Harp Okulu’nda Mustafa Kemal’den bir devre önce, Ali Fethi ile aynı devre olan (1900-Piyade-2) fakat okulu bitirdiğinde bir sene “tebdil-i hava” raporu alarak memleketine giden ve Harp Akademisi’ne bir yıl sonra başlayan Asım Gündüz, orada Mustafa Kemal’lerle birlikte aynı sınıfları okumuştur. Asım Gündüz’ü Mustafa Kemal ile tanıştıran Ali Fethi olmuştur. Asım Gündüz anılarında arkadaşlıkları konusunda şunları anlatmıştır:

“Kuleli’den sonra Harbiye’ye geçtim. Manastır, Şam ve Erzurum İdadilerinden gelen arkadaşlar Harbiye’de toplanmıştık. Bu defa da çeşitli idadilerden gelen arkadaşlara arasında üstünlük yarışı başlamıştı. Bu yarış, zaman zaman büyük geçimsizliklere yol açıyordu.

Kuleli’den mezun olurken aldığım notlar, diğer idadilerden gelen arkadaşların notlarından daha yüksek olduğu için sınıf birincisi ve başçavuş olmuştum. Harp okulunda bulunduğum sürede sınıf birinciliğim ve başçavuşluğum devam etti.

Harp Okulu’nu bitirdiğim zaman hastalanmış ve okul hastanesi raporuyla bir yıl hava tebdili olarak memleketime gitmiştim. O zaman, Harbiye’yi birincilikle onunculuk arasında bitirenler, Harp Akademisi sınıflarına ayrılırlardı. Harp Okulu’nu birincilikle bitirmiş olamama rağmen, rahatsızlığım sebebiyle Harp Akademisi’ne, ancak bir yıl sonra gidebildim. Böylece Mustafa Kemal, Ali Fuat Cebesoy ve Ali Ihsan Sabis’le Harp Akademisi’nde beraber oldum. Daha önce de sınıf birincisi olmam ve notlarımın o yılın sınıf birincisi Ali Ihsan Sabis’ten 14 numara yüksek bulunması dolayısıyla yine sınıf kıdemlisi seçildim.

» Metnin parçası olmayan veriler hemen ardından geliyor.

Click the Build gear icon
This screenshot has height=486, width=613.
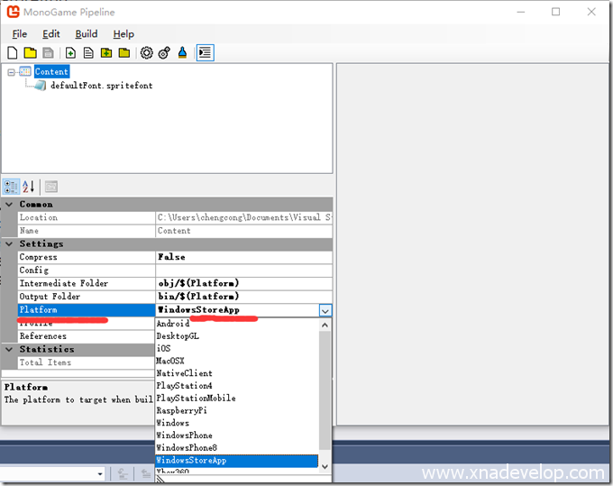(x=146, y=53)
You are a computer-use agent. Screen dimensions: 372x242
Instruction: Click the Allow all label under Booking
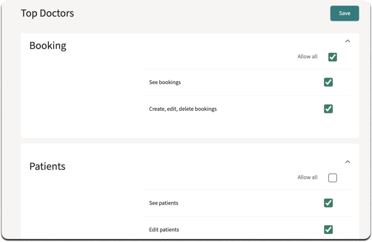[307, 57]
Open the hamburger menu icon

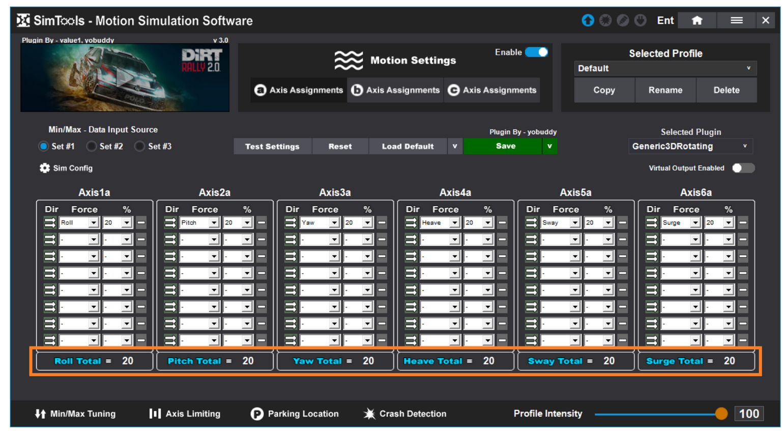(736, 20)
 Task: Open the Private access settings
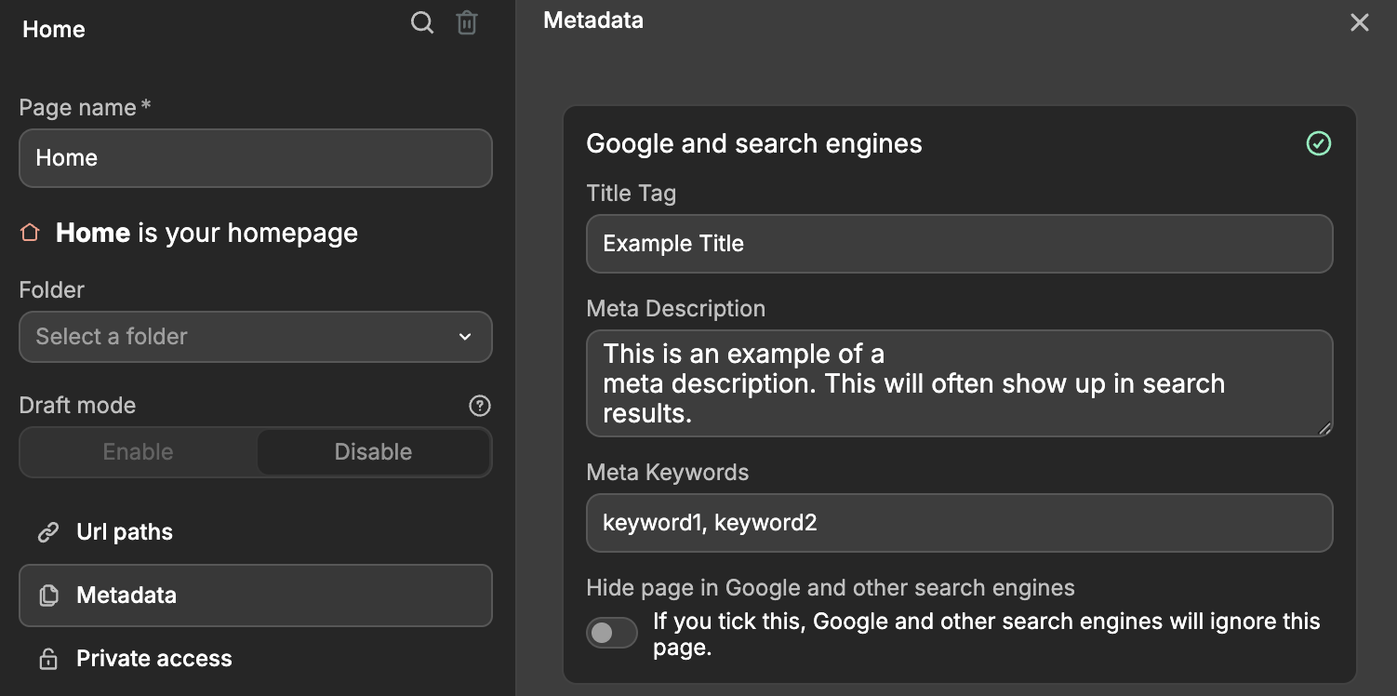click(x=153, y=658)

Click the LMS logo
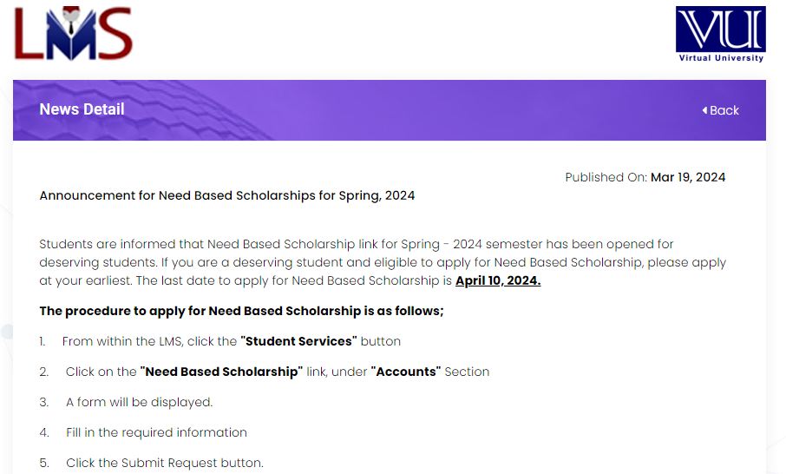coord(74,33)
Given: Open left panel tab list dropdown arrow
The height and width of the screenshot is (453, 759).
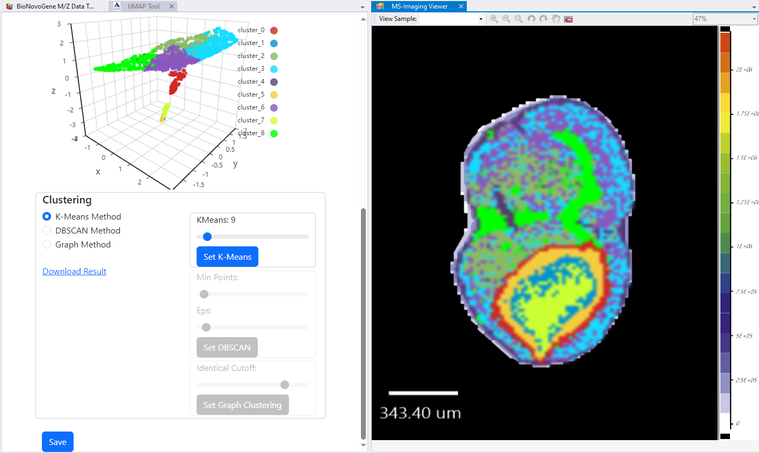Looking at the screenshot, I should point(363,7).
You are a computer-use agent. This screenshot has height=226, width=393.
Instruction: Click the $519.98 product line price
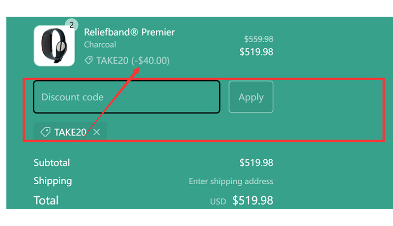256,52
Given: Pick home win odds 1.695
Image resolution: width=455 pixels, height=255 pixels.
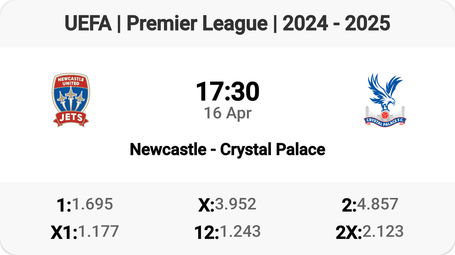Looking at the screenshot, I should 92,204.
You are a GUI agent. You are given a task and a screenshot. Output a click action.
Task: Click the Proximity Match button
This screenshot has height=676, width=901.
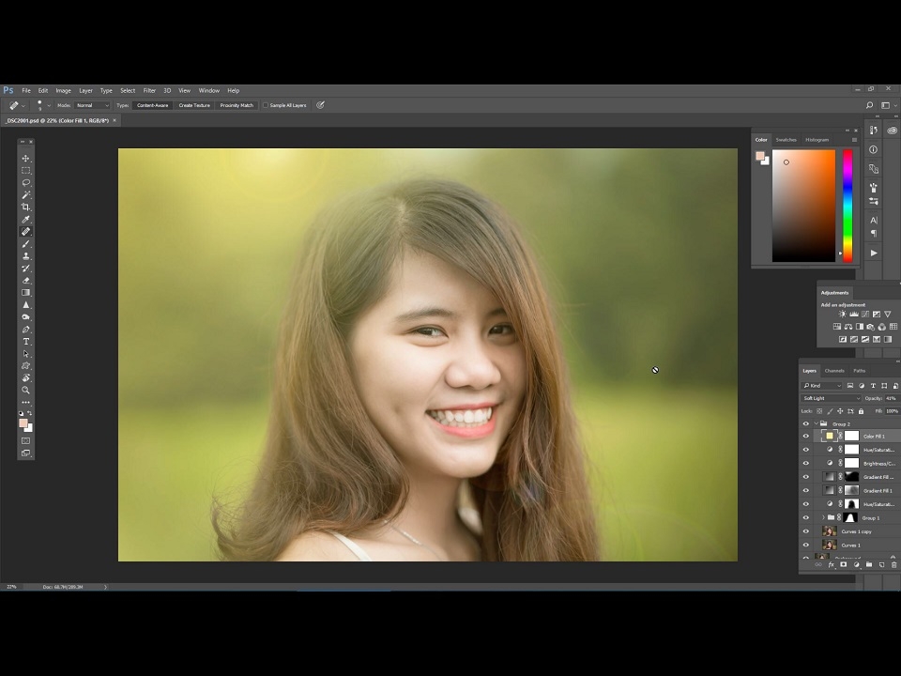click(x=237, y=105)
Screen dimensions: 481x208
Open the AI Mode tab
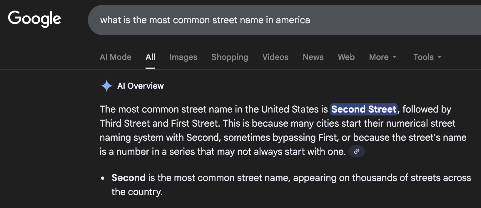115,57
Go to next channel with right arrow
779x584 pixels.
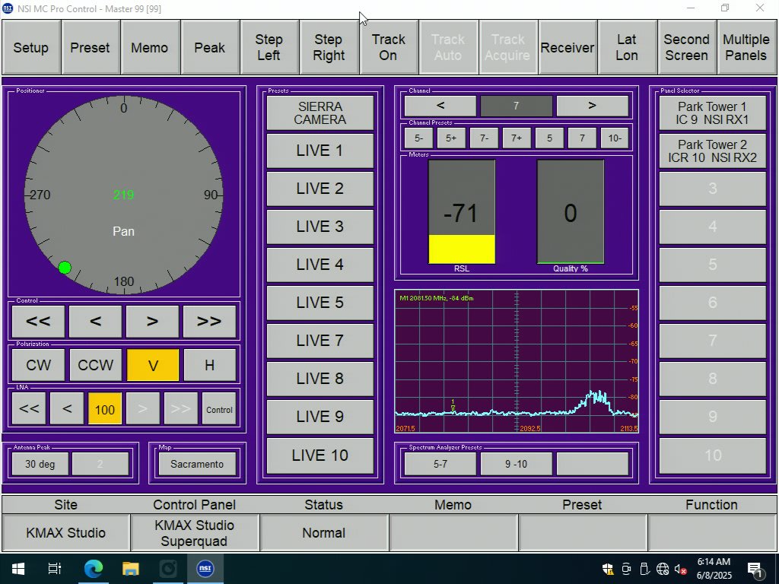592,106
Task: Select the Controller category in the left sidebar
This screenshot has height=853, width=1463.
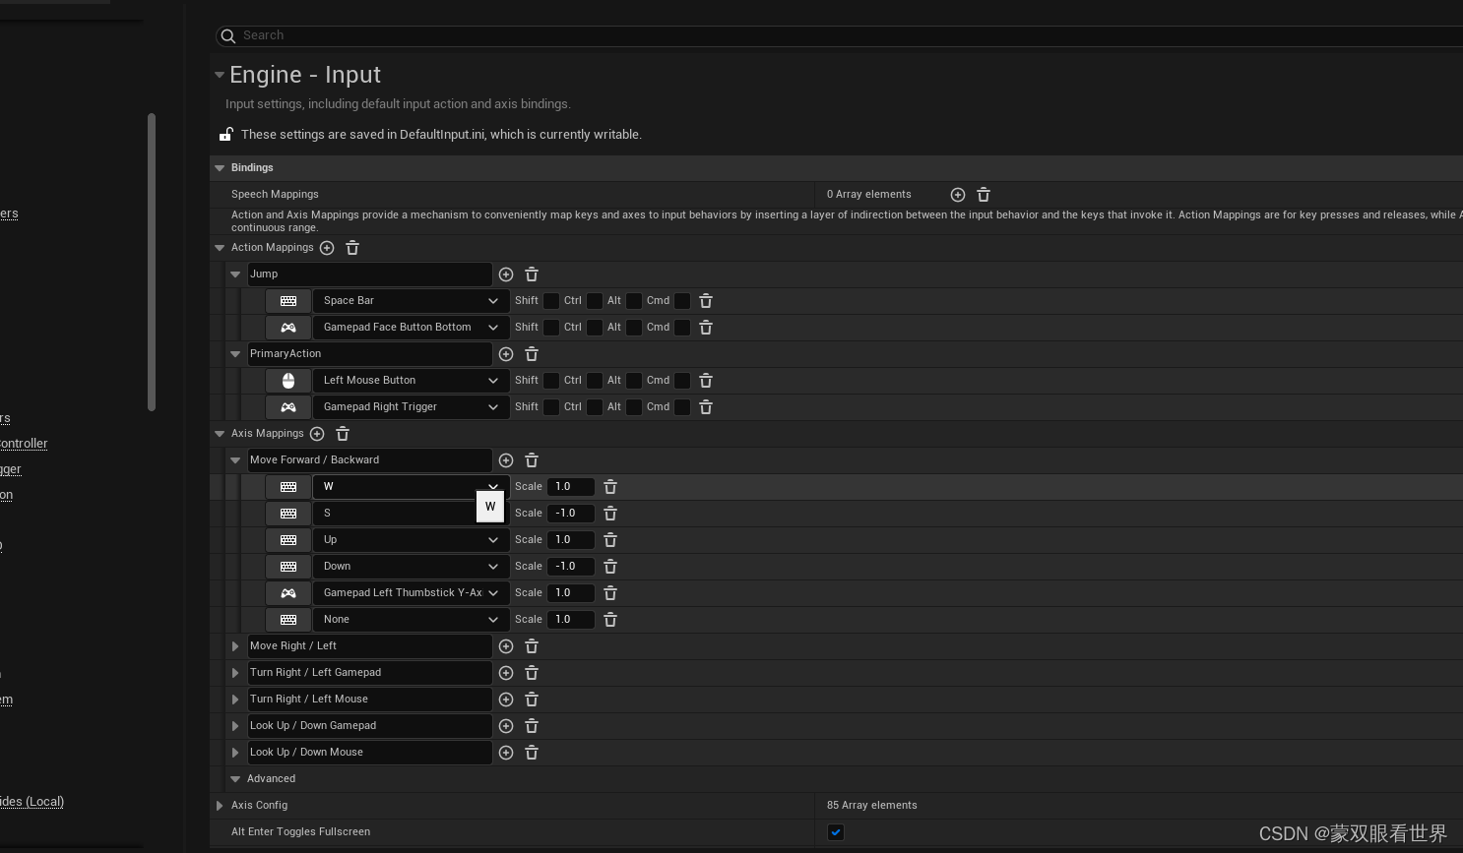Action: (24, 443)
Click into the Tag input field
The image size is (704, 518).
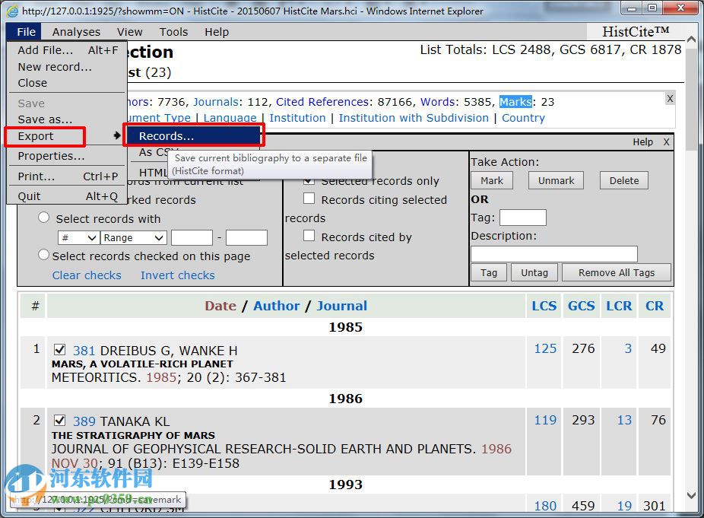(522, 218)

Gerek Harbiye’de, gerek Harp Akademisi’nde bir şey dikkatimi çekmişti. Doğu illerinden ve Anadolu’dan gelen arkadaşlar, İstanbullular gibi, yalnız dersleriyle meşguldüler. Sadece Manastır İdadisi’nden gelen arkadaşlarımız daha çok uyanık, daha çok Batı’ya dönüktüler. Onlar derslerinin dışında memleketin meselelerini de tartışıyorlar, bu konularda fikirler ileri sürüyorlardı. Mustafa Kemal de bunlardandı.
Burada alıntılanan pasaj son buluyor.